Keap1 knockdown in melanocytes induces cell proliferation and survival via HO-1-associated β-catenin signaling.

BACKGROUND

Nrf2-Keap1 signaling pathway protects cells against photo-oxidative stress. Yet in recent works, its role in melanogenesis together with cell protection functions against oxidative stress has been gaining interest. However, its effect on melanogenesis still has contradictory results from different studies.

OBJECTIVE

The aims of our study were to investigate the effect of Keap1 silencing in melanocyte on melanogenesis and its associated mechanism.

METHODS

Primary human epidermal melanocytes and melan-a cell line were used for this experiment. RNA sequencing was done to identify genes involved in melanocyte biology using Keap1 knockdown through siRNA techniques.

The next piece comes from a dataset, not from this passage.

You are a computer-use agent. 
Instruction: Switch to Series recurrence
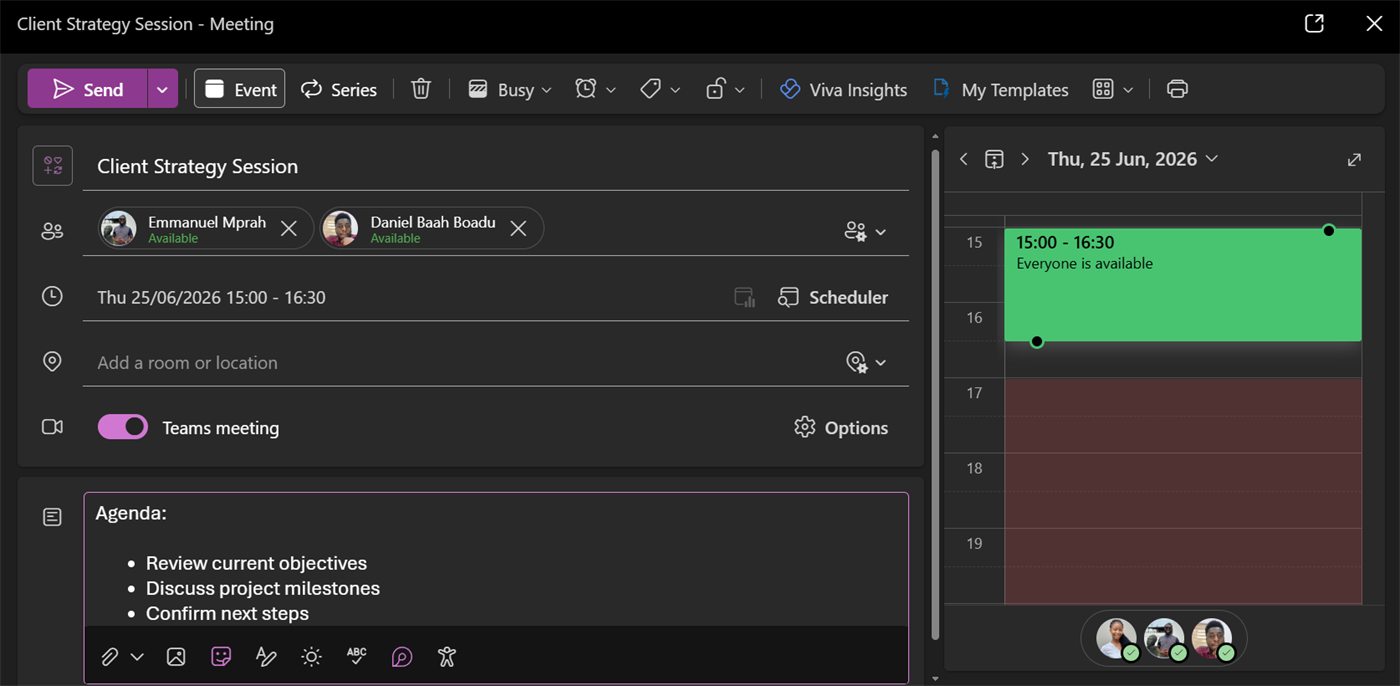(339, 89)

And melanogenesis and the expression of melanogenesis-associated molecules were evaluated in Keap1 silenced melanocyte to examine the effects of Keap1 on melanogenesis, melanocyte growth, and related pathways.

RESULTS

RNA-sequencing data revealed that Keap1 knockdown in primary human epidermal melanocytes (PHEMs) induced cell survival-related gene expression. Additionally, siRNA-mediated inhibition of Keap1 led to upregulation of MITF and melanogenesis-associated molecules along with Nrf2 activation in PHEMs. HO-1, a major gene that is upregulated in RNA-sequencing using Keap1-silenced PHEMs, protected melanocytes against HO-induced cell death and upregulated MITF and β-catenin expression. Further, increased expression of melanogenesis-associated molecules after Keap1 silencing was validated to occur through HO-1-associated β-catenin activation in a Keap1 and HO-1 double knockdown experiment.

CONCLUSION

This work suggests that Keap1 silencing in melanocytes induced melanogenesis and the expression of melanogenesis-associated molecules through HO-1-associated β-catenin activation. Keap1 downregulation in melanocytes is important for cell proliferation and survival.